# PROBLEM TO SOLVE:
How many lines below contain the word "will"? Answer with that number alone.

Records from a data source
☆ ☆ ☆

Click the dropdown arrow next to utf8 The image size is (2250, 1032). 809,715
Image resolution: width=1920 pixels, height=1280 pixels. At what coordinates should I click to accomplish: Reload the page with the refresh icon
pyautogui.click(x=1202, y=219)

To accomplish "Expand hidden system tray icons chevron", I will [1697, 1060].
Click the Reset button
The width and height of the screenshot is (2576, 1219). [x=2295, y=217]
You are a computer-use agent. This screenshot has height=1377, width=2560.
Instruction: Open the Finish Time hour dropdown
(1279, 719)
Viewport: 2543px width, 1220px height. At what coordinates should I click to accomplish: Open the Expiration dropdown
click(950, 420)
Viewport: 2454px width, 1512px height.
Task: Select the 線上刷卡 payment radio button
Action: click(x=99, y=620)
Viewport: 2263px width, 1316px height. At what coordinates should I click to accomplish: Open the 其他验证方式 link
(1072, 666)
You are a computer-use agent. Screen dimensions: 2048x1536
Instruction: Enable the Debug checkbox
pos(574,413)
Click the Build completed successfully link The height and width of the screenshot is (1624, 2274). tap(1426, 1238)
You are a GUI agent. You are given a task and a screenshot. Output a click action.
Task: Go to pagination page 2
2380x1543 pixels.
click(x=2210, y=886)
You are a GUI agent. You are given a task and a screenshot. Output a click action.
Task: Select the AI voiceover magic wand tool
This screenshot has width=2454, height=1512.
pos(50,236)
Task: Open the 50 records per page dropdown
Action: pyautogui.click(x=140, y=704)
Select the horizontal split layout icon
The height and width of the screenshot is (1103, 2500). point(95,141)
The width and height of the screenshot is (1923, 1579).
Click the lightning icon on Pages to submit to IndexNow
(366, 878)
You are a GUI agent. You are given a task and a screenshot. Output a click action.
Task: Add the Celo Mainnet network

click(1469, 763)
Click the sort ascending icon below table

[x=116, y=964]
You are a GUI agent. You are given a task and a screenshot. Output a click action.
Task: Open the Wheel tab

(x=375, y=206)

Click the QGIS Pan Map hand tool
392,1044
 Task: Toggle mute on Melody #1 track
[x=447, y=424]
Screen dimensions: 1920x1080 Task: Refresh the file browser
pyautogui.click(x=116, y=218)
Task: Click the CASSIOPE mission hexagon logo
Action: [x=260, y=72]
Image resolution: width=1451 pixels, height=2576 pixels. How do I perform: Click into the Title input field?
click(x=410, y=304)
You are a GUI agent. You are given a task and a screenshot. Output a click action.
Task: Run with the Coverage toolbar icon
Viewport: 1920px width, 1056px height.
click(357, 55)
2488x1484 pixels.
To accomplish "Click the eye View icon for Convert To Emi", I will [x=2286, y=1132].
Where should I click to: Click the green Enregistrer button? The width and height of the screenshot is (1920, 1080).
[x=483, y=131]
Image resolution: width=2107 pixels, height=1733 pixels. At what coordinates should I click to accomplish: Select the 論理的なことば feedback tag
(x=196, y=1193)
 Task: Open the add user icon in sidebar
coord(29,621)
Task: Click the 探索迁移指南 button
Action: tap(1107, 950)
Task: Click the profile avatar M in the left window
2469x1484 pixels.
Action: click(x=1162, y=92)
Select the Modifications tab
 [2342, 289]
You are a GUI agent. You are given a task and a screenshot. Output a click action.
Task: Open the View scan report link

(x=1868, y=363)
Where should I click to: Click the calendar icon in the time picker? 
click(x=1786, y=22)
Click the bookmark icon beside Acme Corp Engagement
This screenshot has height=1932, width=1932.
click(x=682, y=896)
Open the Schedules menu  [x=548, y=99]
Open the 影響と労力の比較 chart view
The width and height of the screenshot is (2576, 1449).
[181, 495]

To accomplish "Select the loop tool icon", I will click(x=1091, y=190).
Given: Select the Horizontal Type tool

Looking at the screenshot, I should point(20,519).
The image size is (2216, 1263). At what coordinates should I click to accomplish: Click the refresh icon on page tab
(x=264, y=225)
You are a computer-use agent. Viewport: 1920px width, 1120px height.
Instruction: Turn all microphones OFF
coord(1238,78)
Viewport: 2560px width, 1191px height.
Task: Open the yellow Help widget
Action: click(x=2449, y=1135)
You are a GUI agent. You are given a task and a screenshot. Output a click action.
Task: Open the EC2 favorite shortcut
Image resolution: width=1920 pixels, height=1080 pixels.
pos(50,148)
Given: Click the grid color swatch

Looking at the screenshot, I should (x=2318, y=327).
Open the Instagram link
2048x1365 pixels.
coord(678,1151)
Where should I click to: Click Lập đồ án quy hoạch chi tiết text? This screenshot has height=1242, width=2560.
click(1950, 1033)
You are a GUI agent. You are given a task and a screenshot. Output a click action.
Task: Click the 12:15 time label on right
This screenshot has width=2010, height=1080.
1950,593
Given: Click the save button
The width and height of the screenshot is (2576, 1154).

☆ ☆ ☆

# ANSWER SECTION:
3